Selected text:
----
According to Pasnau, this fallacy is generally quite common and in Aquinas’ work, it is “embarrassingly and damagingly widespread.”3 But despite its apparent prevalence, some scholars dispute Pasnau’s charge against Aquinas. Ed Feser, for example, briefly (though firmly) says in a 2013 paper that “[Aquinas] is committing no such fallacy…certainly there is a more charitable way to read [him].”4

Although he proposes an alternative interpretation, Feser’s rebuttal is relatively terse. Moreover, it is unclear whether or not he faithfully captures the substance of Aquinas’ argument or adequately considers the depth of Pasnau’s objection.

Another response to Pasnau is that of Gyula Klima, who offers an alternative interpretation of Aquinas that identifies a spatio-temporal representation of individuals within certain classes of cognition, particularly sense cognition. He argues that if a cognitive power is constrained to represent in the spatio-temporal mode, it will necessarily represent only particulars. And this is the case with the senses:

The senses represent singulars in their singularity because they necessarily represent the sensible features of material objects together with the material individuating conditions of these features, namely, the spatio-temporal dimensions determining the designated matter of these objects here and now.5

Klima argues that since the understanding is immaterial, it cannot represent by means of these spatio-temporal features. Through abstraction, he says, the intellect “has to strip the [representations of sensible objects] precisely of these material conditions.”6 While Klima concedes that this does not entail a logical necessity, it does entail a natural necessity which, “seems [to be] all that is needed address Robert Pasnaus’ concerns.”7 As with Feser, however, this brief response seems to leave room for a more thorough investigation into the details of Pasnau’s critique.
----
Material provided:

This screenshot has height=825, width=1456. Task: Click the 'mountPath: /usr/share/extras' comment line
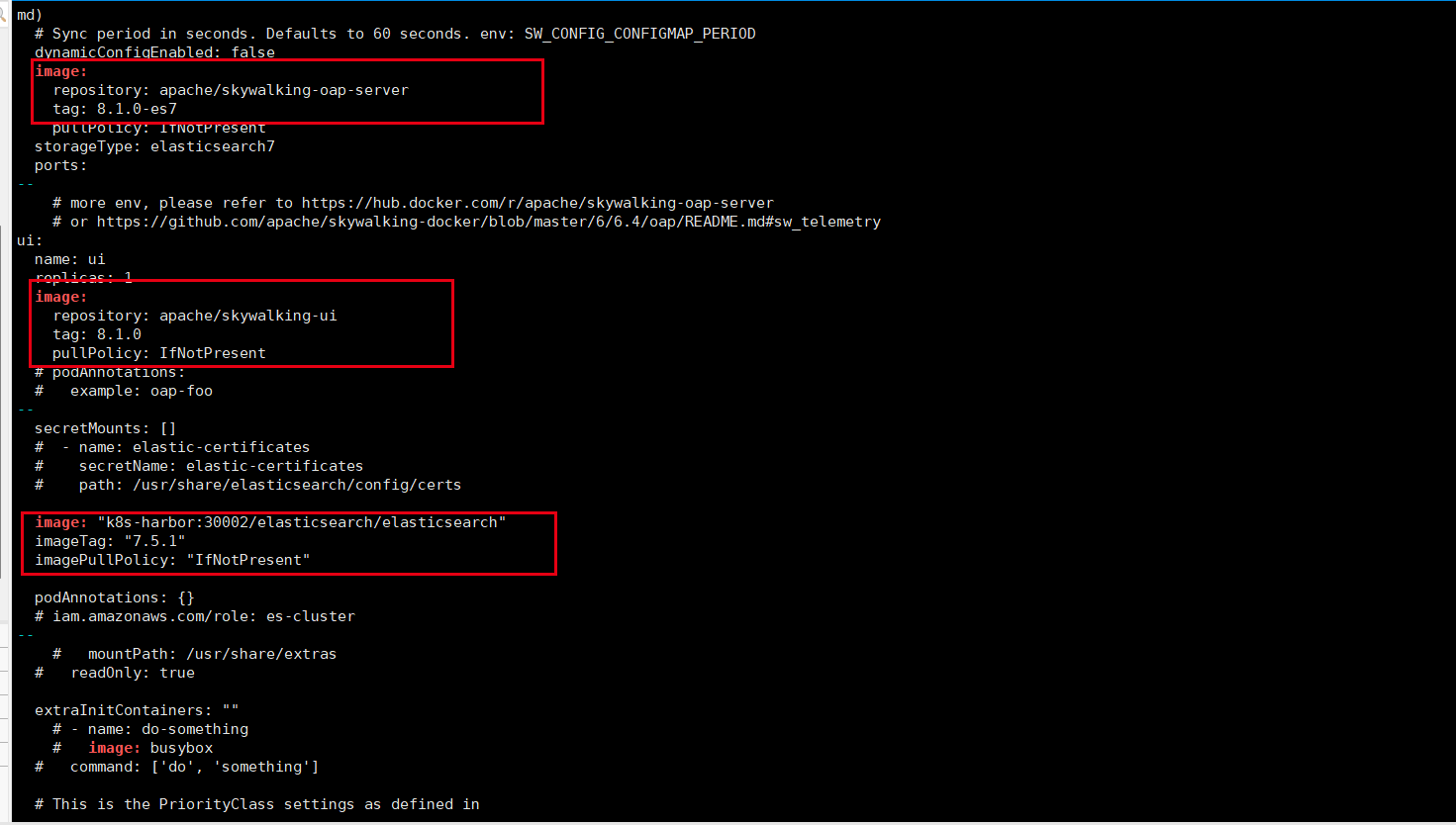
----
Work to do: Reproduce the passage from the text on Pasnau's critique of Aquinas, starting with "Klima argues that" and going on through "of Pasnau’s critique.".

Problem solution:
Klima argues that since the understanding is immaterial, it cannot represent by means of these spatio-temporal features. Through abstraction, he says, the intellect “has to strip the [representations of sensible objects] precisely of these material conditions.”6 While Klima concedes that this does not entail a logical necessity, it does entail a natural necessity which, “seems [to be] all that is needed address Robert Pasnaus’ concerns.”7 As with Feser, however, this brief response seems to leave room for a more thorough investigation into the details of Pasnau’s critique.